Be patient, we're trying to change that. I think I speak for a consensus of the moderators when I say we want to turn this back into a club for scientists, future scientists and people interested in science. Of course those people will want to talk about politics and dating and music like everybody else, but that should not be our focus.
Some physicists are generally not interested in the low wages of the educational workforce.
Oh there's far more to it than that. Do you know any teachers? Whether in K-12 or a university, their lives are just miserable, between academic politics and children who were raised to nurture only videogame skills.[
You know which way it's going - a plethora of drama students and tourism/ media studies degrees - because science and maths is "too hard".
Over on this side, where we still quaintly write out "mathematics," the issue is not that it's too hard but that it's simply unfashionable. The great intellectual revolution of the 1960s is over and the famous American Pendulum has swung back the other way in its oscillation between extremes, as it does in sex, drugs and everything else. It's been at least 25 years since it became trendy to know absolutely no science. Not coincidentally there's been a matching trendiness in the anti-science of fundamentalist religion.
Physics was not a required subject for me to graduate from high school. I didn't take the class. The class was not offered to people until they had reached 11th grade.
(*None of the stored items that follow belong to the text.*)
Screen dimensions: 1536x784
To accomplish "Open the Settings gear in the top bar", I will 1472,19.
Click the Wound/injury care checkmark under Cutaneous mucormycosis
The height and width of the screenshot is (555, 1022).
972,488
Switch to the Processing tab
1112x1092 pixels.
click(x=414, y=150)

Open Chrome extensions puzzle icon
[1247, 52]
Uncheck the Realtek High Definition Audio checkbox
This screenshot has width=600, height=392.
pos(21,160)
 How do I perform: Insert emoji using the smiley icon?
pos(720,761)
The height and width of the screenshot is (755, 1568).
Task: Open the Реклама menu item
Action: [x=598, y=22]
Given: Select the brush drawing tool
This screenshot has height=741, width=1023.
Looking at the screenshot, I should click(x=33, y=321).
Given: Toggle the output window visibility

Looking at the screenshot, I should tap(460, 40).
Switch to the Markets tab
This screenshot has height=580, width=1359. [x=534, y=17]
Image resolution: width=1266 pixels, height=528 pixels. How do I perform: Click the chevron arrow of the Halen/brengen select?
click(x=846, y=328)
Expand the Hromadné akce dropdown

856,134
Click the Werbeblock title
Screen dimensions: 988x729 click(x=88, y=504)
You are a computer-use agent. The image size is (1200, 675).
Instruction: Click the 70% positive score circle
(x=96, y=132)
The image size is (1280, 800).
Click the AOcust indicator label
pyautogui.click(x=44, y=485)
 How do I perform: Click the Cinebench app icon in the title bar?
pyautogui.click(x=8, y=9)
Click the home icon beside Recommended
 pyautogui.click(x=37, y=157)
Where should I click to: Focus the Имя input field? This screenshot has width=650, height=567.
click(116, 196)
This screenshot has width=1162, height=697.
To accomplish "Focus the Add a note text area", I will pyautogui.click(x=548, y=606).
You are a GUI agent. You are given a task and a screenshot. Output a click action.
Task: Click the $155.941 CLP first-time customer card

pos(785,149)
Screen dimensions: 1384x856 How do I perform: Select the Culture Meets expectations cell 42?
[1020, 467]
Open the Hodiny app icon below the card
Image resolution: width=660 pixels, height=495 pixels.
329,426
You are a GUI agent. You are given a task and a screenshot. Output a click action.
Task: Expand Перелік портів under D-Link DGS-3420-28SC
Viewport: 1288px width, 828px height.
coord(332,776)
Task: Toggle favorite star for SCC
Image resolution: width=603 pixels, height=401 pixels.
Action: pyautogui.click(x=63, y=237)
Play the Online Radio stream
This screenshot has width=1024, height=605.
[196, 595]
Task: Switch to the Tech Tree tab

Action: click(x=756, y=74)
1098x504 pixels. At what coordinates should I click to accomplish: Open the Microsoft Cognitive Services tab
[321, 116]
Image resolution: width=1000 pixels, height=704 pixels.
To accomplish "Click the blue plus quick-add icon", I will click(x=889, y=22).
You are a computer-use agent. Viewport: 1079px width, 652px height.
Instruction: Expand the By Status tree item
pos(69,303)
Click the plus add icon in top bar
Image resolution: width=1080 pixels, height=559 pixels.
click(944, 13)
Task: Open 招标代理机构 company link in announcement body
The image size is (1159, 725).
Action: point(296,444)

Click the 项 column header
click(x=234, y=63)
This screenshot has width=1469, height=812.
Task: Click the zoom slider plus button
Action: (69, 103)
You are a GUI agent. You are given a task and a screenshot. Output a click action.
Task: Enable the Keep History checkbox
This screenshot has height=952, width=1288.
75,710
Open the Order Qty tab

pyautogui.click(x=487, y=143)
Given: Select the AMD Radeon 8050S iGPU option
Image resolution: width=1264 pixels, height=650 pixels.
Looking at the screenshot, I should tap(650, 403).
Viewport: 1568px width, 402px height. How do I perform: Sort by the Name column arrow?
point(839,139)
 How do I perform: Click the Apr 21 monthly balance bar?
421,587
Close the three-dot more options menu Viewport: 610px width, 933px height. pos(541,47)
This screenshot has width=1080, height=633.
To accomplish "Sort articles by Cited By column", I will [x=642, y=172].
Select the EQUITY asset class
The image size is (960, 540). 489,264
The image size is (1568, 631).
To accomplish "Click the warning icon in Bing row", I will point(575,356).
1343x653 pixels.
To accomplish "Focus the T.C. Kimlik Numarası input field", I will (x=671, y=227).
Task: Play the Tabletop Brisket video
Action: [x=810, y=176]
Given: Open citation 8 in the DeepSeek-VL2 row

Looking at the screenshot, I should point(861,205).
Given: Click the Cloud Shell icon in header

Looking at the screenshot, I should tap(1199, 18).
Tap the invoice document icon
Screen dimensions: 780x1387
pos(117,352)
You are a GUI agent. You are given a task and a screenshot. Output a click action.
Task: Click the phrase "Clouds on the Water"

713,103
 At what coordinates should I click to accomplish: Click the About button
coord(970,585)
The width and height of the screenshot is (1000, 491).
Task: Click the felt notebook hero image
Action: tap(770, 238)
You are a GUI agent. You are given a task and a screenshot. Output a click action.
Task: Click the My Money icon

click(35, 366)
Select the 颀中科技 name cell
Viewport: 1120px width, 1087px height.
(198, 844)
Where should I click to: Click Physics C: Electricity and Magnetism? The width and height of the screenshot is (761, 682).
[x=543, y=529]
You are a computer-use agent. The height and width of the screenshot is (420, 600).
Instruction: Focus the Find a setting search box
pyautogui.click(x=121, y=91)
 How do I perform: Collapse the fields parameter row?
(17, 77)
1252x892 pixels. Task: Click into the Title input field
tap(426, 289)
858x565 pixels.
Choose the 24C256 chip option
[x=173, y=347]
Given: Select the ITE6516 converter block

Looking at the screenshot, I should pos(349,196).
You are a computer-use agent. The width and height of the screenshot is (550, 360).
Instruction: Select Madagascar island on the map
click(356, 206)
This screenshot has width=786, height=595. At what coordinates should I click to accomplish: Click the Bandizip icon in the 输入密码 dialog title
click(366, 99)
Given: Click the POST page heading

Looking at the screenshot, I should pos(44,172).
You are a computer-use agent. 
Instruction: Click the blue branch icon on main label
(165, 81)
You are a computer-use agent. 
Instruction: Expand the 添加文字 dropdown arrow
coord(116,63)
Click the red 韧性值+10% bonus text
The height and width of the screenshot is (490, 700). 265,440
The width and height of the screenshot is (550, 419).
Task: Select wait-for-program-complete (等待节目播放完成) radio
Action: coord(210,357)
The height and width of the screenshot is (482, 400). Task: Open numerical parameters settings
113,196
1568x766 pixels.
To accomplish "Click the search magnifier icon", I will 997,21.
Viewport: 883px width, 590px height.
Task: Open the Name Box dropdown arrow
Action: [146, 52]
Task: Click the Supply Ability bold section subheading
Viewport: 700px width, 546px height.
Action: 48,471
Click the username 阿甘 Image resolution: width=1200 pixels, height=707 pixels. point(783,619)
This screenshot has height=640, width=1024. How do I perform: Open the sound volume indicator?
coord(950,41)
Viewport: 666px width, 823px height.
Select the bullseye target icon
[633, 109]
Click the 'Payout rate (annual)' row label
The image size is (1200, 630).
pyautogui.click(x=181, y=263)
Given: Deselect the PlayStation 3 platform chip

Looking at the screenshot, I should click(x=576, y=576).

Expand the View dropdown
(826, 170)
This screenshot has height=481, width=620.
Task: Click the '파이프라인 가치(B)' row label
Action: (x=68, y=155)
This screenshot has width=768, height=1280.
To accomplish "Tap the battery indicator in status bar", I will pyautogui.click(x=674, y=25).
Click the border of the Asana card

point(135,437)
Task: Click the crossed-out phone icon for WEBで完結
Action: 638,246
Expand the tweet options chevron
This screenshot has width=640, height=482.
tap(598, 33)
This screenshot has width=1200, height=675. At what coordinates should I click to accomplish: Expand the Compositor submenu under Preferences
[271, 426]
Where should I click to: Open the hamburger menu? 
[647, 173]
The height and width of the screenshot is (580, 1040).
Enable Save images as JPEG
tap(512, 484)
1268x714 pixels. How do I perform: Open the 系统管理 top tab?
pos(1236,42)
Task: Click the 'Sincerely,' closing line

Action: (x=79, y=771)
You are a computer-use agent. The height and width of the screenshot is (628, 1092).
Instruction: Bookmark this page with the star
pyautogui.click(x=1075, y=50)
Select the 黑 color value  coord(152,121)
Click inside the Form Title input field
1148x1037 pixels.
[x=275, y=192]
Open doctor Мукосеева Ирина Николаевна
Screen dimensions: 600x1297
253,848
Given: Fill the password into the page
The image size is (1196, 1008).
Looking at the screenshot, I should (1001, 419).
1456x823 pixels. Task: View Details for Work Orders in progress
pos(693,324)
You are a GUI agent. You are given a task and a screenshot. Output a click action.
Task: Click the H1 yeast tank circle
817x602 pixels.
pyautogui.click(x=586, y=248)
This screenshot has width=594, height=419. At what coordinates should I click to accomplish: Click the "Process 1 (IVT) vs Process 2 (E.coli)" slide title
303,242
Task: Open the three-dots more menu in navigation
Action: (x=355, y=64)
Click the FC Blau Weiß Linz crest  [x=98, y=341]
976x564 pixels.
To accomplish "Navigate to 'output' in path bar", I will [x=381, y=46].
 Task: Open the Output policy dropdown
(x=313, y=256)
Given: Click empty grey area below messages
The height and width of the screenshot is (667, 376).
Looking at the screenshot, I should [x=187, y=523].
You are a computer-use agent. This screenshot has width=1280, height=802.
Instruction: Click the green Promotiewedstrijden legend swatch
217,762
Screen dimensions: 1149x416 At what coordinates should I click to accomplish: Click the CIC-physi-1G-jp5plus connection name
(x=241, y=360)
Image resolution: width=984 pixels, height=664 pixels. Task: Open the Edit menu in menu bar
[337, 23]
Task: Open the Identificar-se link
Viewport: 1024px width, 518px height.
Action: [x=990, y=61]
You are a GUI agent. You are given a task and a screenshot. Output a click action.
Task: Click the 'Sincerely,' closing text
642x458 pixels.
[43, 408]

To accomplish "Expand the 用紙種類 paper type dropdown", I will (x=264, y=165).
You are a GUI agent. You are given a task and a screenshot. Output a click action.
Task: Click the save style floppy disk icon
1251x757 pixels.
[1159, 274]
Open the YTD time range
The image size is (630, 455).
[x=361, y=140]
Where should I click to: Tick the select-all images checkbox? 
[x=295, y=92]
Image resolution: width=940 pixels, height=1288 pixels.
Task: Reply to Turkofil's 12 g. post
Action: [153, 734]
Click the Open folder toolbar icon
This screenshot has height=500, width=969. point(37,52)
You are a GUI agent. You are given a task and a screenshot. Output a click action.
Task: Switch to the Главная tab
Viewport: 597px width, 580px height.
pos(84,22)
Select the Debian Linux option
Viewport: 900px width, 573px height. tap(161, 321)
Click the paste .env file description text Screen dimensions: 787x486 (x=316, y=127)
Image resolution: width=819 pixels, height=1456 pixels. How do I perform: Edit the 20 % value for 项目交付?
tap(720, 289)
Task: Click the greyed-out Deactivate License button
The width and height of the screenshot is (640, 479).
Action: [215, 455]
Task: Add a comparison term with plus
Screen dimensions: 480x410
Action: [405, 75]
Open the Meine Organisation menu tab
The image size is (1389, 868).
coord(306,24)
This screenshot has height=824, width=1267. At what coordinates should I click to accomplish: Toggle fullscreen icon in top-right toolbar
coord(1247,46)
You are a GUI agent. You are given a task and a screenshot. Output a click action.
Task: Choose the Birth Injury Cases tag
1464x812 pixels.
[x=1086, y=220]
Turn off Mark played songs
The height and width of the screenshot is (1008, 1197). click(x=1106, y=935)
That's incredible and a sad illustration of the American Pendulum. When I was in high school fifty years ago physics and chemistry were required courses in the 11th grade and available as electives in the 10th. Biology was required in 10th, algebra in 8th, Spanish in 7th.
I think it's more about physics being a boring field for most.
String theory? Relativity? Electrons communicating across vast distances instantaneously? What could be more exciting!
Since when has there been money in chemistry or biology?
Chemical engineering is very lucrative. But it's also really demanding. You have to take all the hardest chemistry courses AND all the hardest engineering courses. Not for the faint of heart. I suspect the same will be true of bioengineering very soon.
I know there's plenty of money in computers though. But there is just no challenge and reward as great as Physics to me.
The challenge is in my specialty, the management of the projects and the "information infrastructure." "Software engineering" is a lie. It's really a black art with just a touch of a medieval guild craft. No measurement, no quality assurance, no capturing of best practices, no repeatable processes, no continuous improvement. Yes we talk about those things but they're primtive. The Egyptians who built the pyramids and the Romans who built the aqueducts were better engineers than Bill Gates. The challenge is to build an "information infrastructure" worthy of the name. Today's software is built BY people who love to spend half their lives debugging software FOR people who love to spend half their lives debugging software. Not for the other 5.95 billion human beings.
Being rich doesn't interest me.
You don't have to want to be rich to care about your future. It costs a lot of money to buy a house that is not a 150-minute round-trip from your job, to put two kids through college, to see some of the world's interesting spots, and to manage the retirement portfolio that will be your generation's own responsibility when pyramid of the Social Security Ponzi Scheme collapses on itself.